Correcting it is the point, the standard multiple hypothesis correction algorithms use B permutations, if you take B large enough it will have no influence on the results. Please see the literature on multiple hypothesis testing here for instance: http://link.springer.com/chapter/10.1007/0-387-29362-0_15#page-1 or here: Westfall, Peter H. Resampling-based multiple testing: Examples and methods for p-value adjustment. Vol. 279. John Wiley & Sons, 1993.

On Sat, Mar 7, 2015 at 9:38 AM, naarkhoo notifications@github.com wrote:

I wonder why multitest is used for phyloseq; since It seems the result is suject to the value of "B". What is the advantage of premutation. why not simply using a test (F-test, wilcoxon, ...) and correcting it ?! Thank you

— Reply to this email directly or view it on GitHub https://github.com/joey711/phyloseq/issues/439.

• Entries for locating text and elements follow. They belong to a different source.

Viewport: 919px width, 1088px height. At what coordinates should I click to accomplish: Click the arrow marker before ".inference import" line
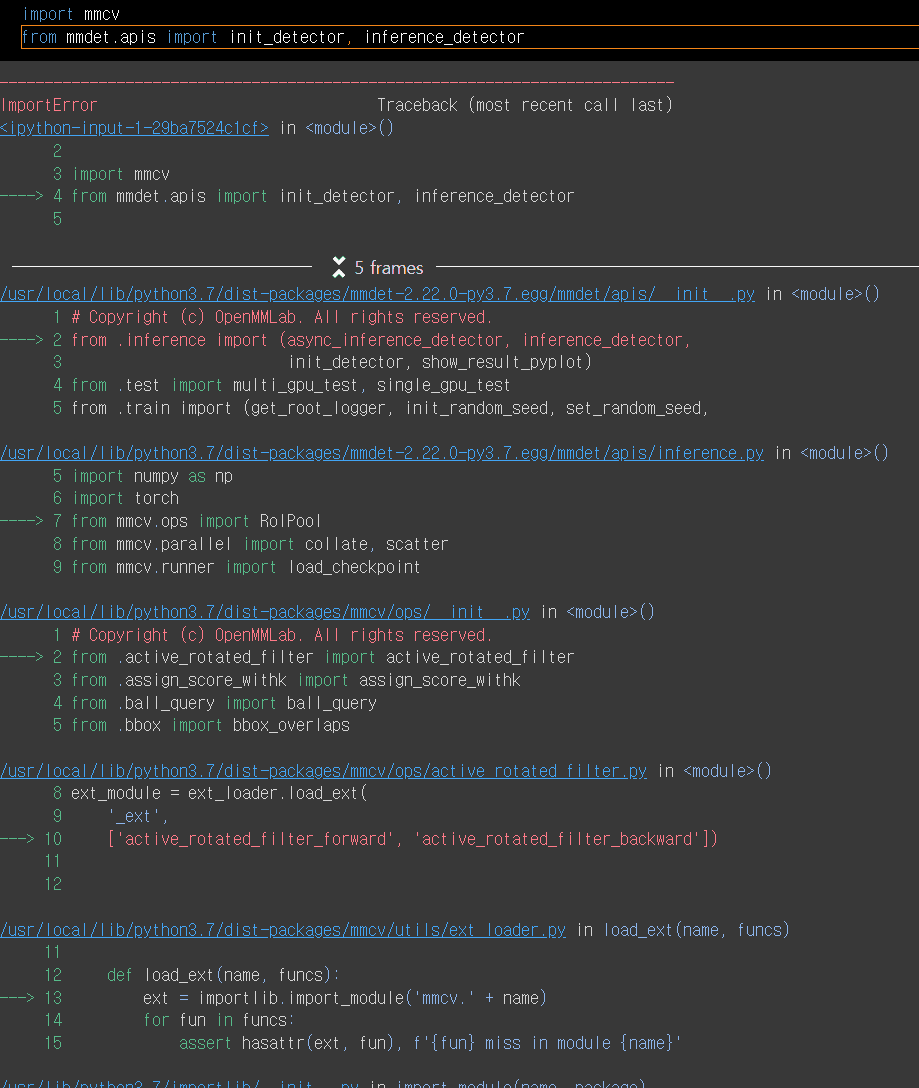[x=31, y=340]
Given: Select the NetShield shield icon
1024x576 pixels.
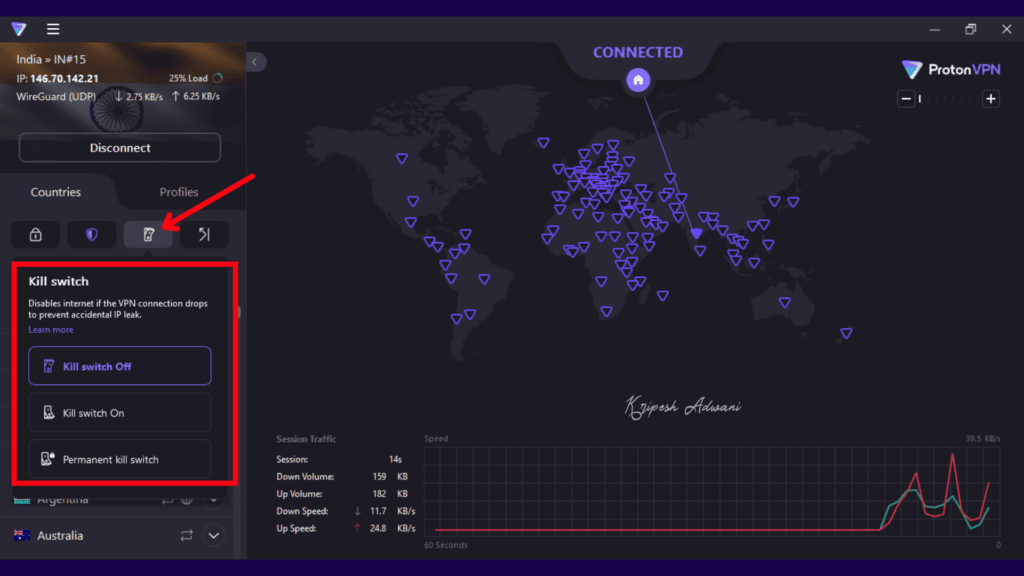Looking at the screenshot, I should click(91, 233).
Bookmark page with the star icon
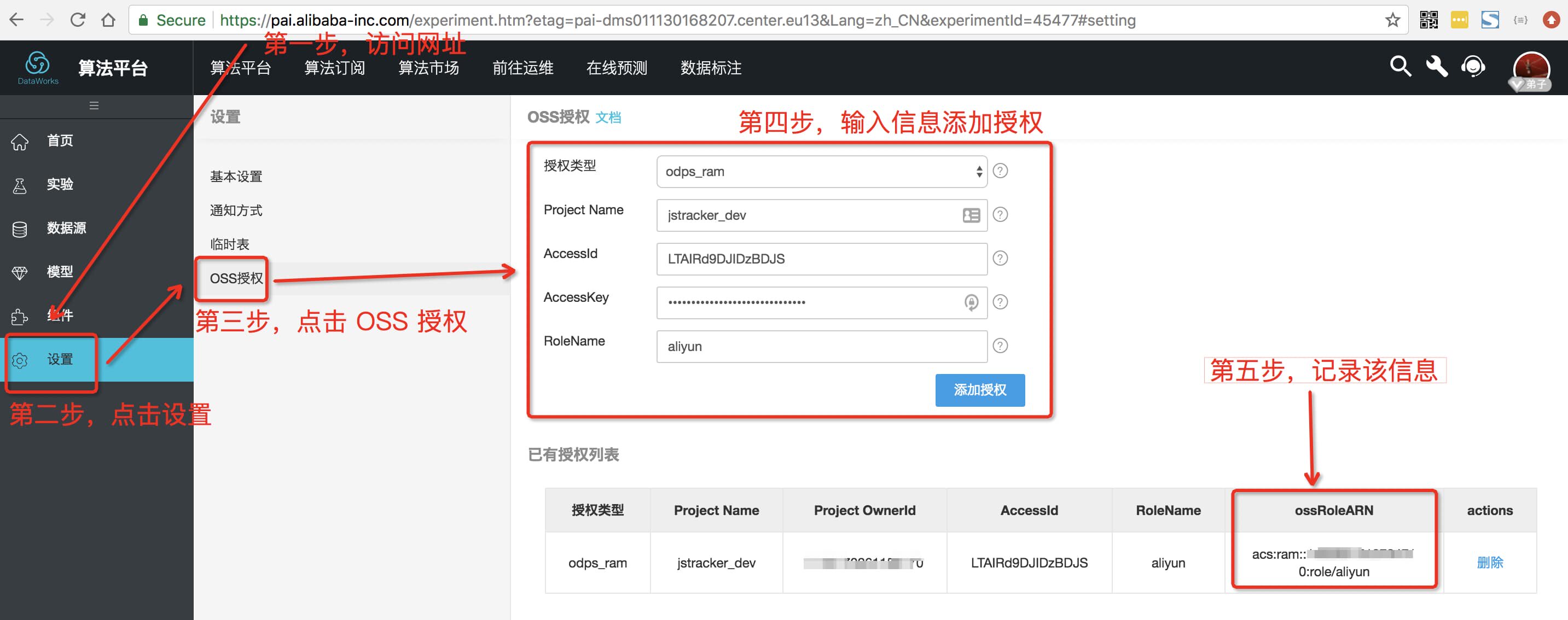Image resolution: width=1568 pixels, height=620 pixels. [1392, 20]
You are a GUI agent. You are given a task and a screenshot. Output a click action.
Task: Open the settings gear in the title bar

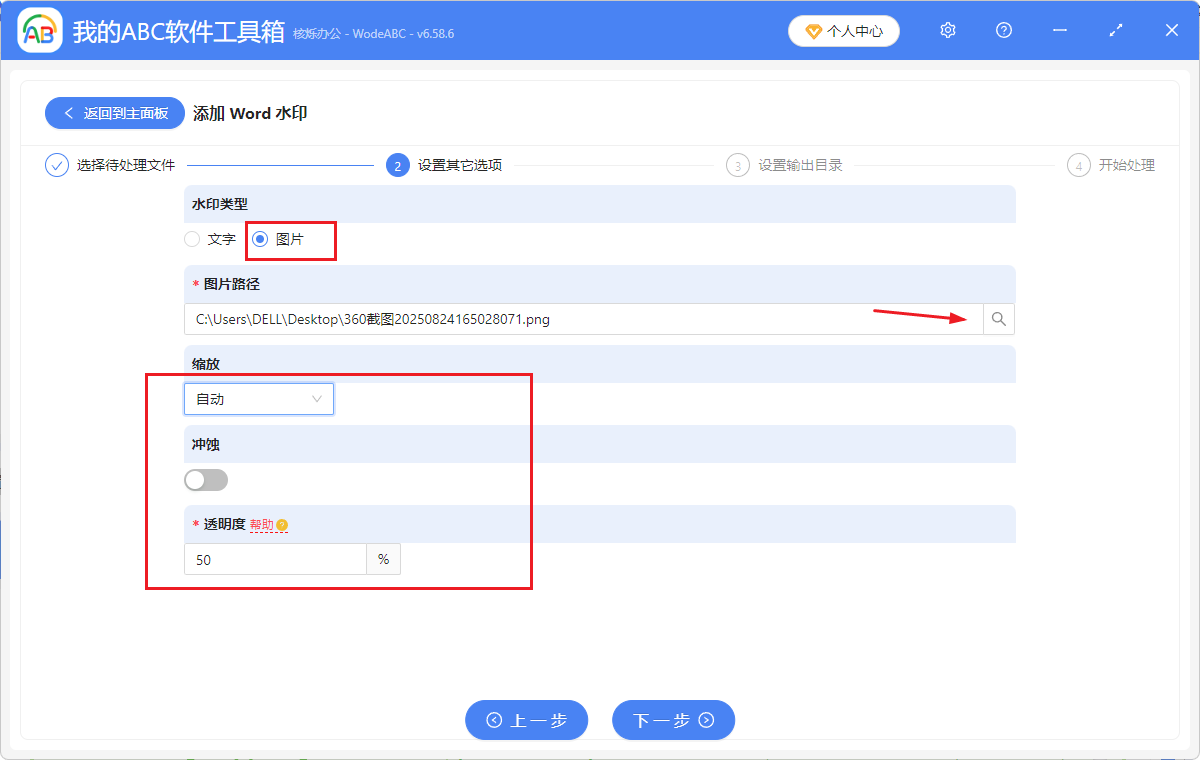pyautogui.click(x=947, y=30)
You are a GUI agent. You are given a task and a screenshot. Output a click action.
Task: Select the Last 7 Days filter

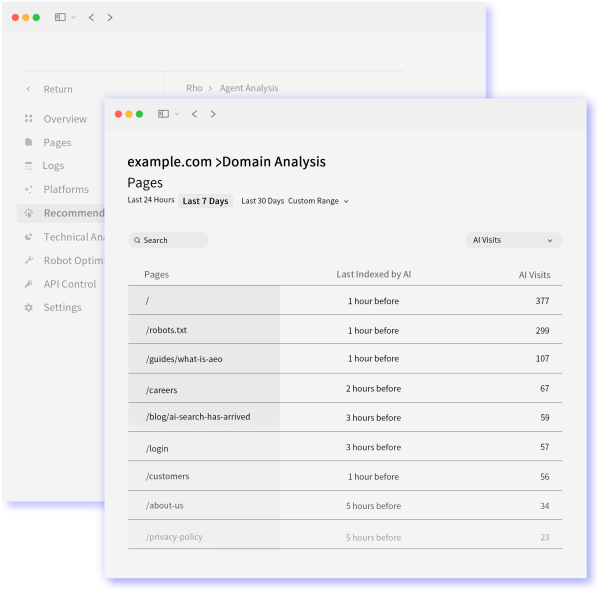(x=205, y=201)
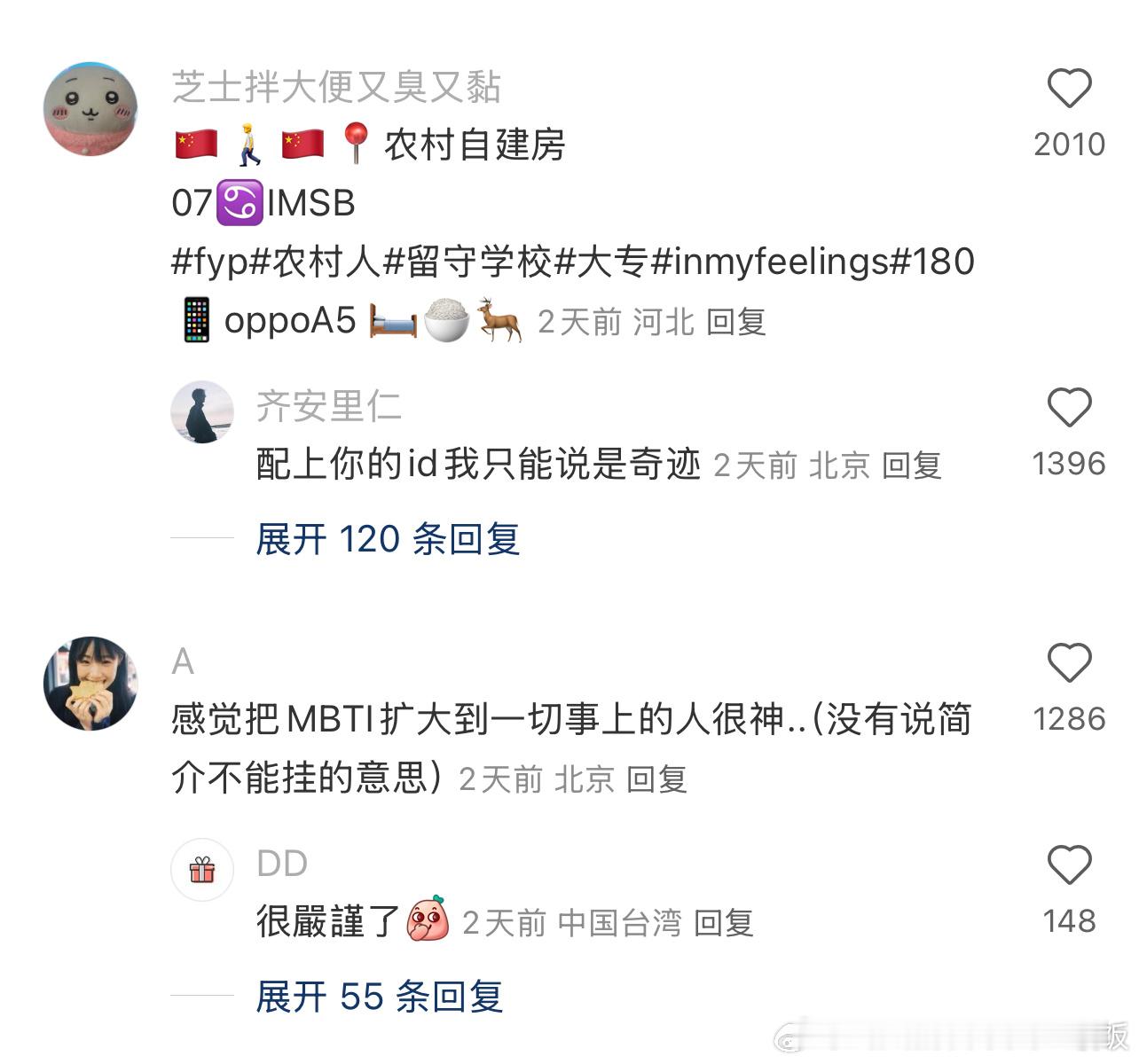Screen dimensions: 1139x1064
Task: Open 齐安里仁's profile avatar
Action: 202,412
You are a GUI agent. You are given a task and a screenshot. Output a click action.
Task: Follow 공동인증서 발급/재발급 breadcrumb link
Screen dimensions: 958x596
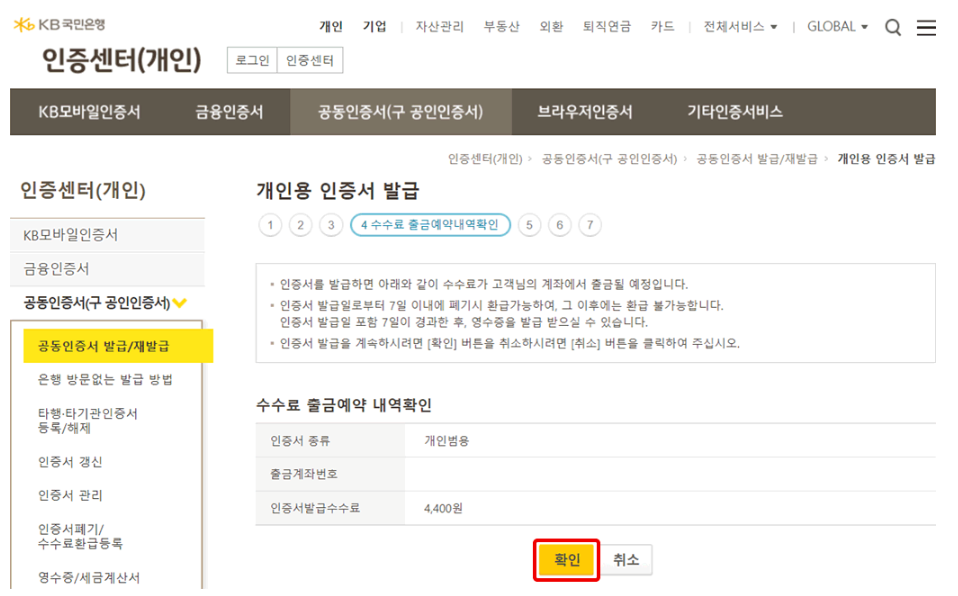coord(756,159)
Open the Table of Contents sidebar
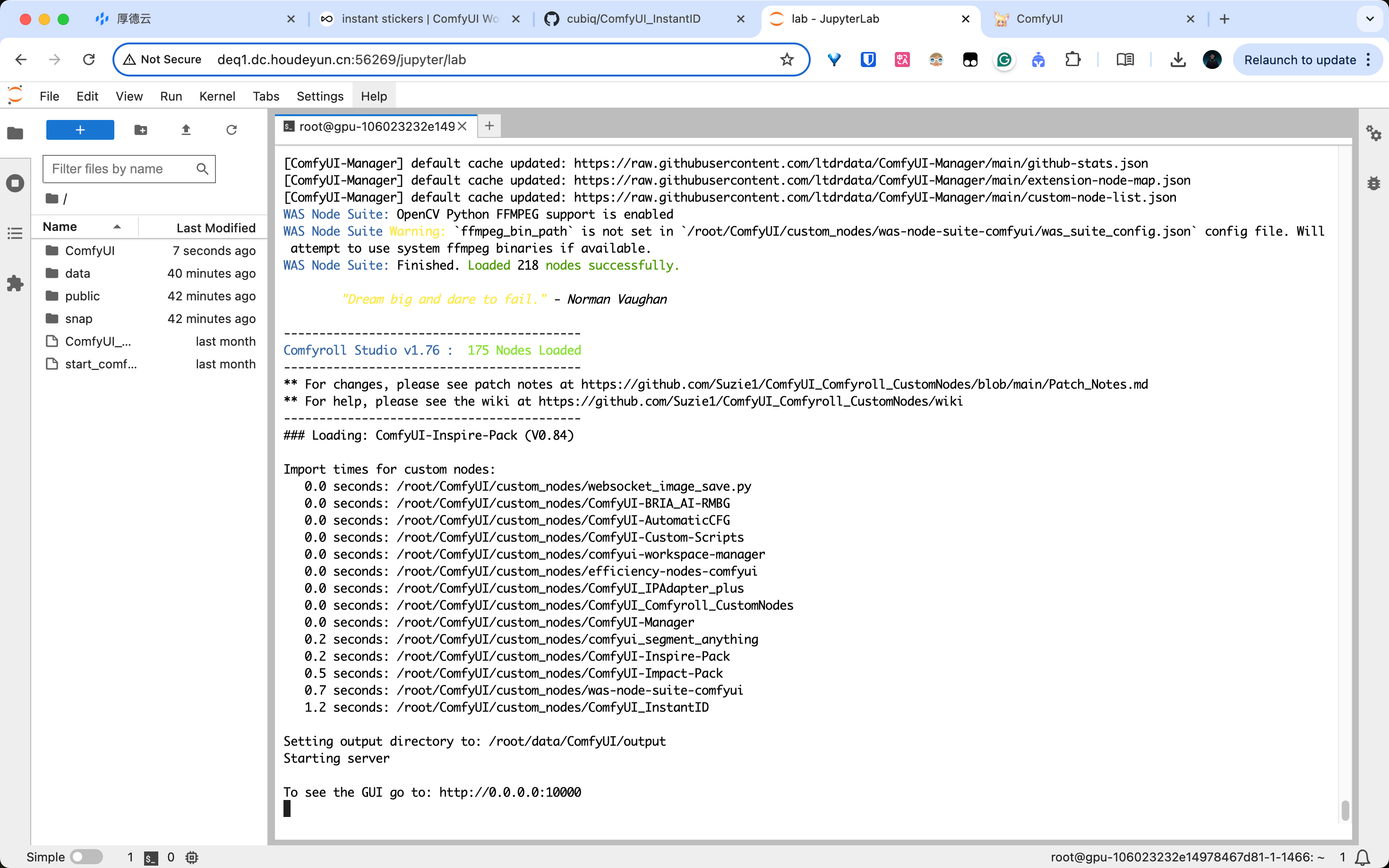1389x868 pixels. coord(16,233)
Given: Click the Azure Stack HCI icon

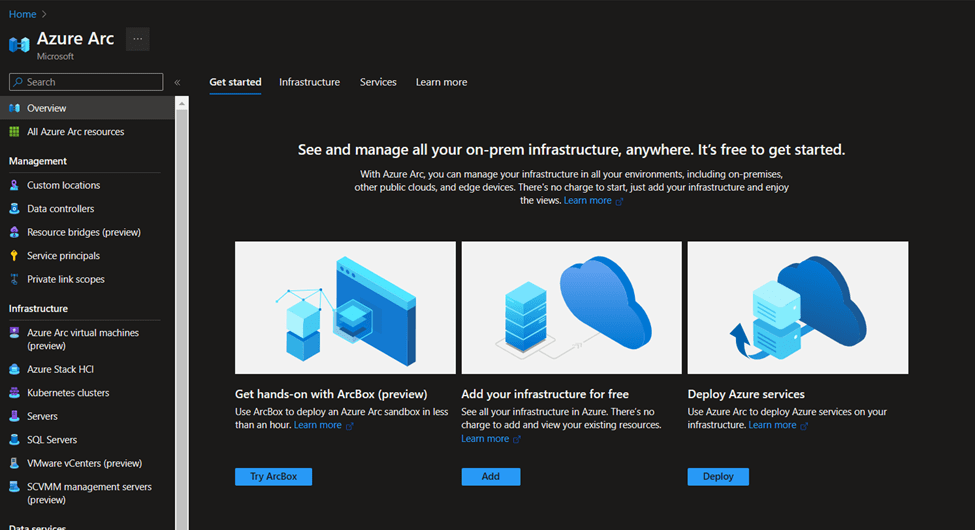Looking at the screenshot, I should pos(14,370).
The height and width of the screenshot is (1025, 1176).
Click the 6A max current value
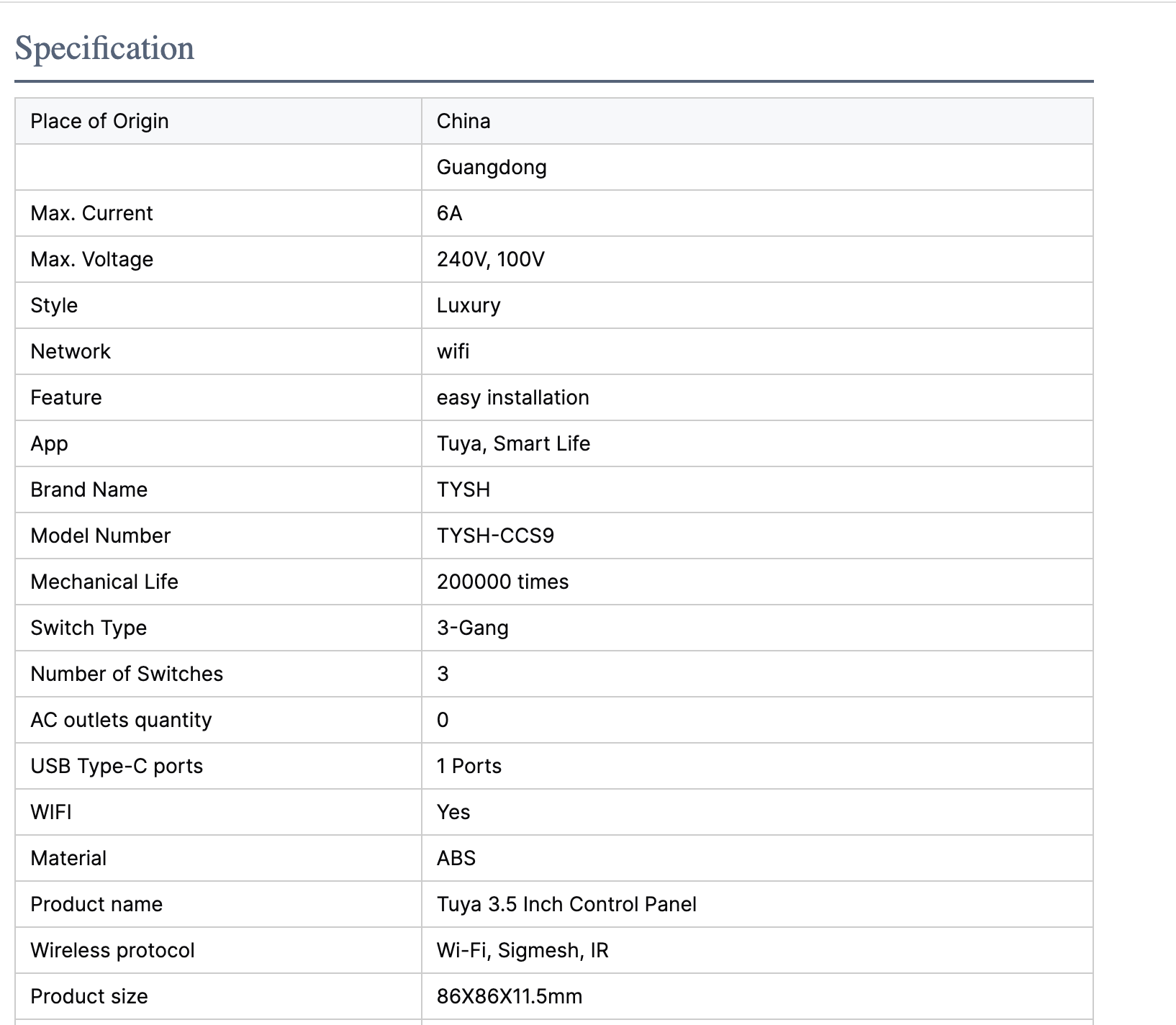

Susan Holmes Professor, Statistics and BioX Director, MCS Sequoia Hall, 390 Serra Mall Stanford, CA 94305 http://www-stat.stanford.edu/~susan/

joey711 commented 9 years ago

I agree with @spholmes. I would also like to add that multtest was included very early in phyloseq's development and is still included mostly for backward-compatibility and rare, special cases. I would even be amenable to deprecating it because of the confusion its presence in the package appears to be causing. Though a robust improvement over a standard f-test, we generally do not recommend the use of multtest as a means of detecting differential abundance of species/taxa/OTUs in amplicon sequencing data. Instead we suggest that investigators use a mature implementation of Negative Binomial Wald test, like that provided through our interface to DESeq2.

The point here being if you use a bad, bias, or sub-optimal test, p-value correction is not going to save you. It simply saves you from the additional Type-1 error introduced by doing many bad, bias, or sub-optimal tests.

See our explanation in PLoS Computational Biology for further details:

http://journals.plos.org/ploscompbiol/article?id=10.1371/journal.pcbi.1003531

I will close this issue for now. Thanks for your feedback and interest in phyloseq!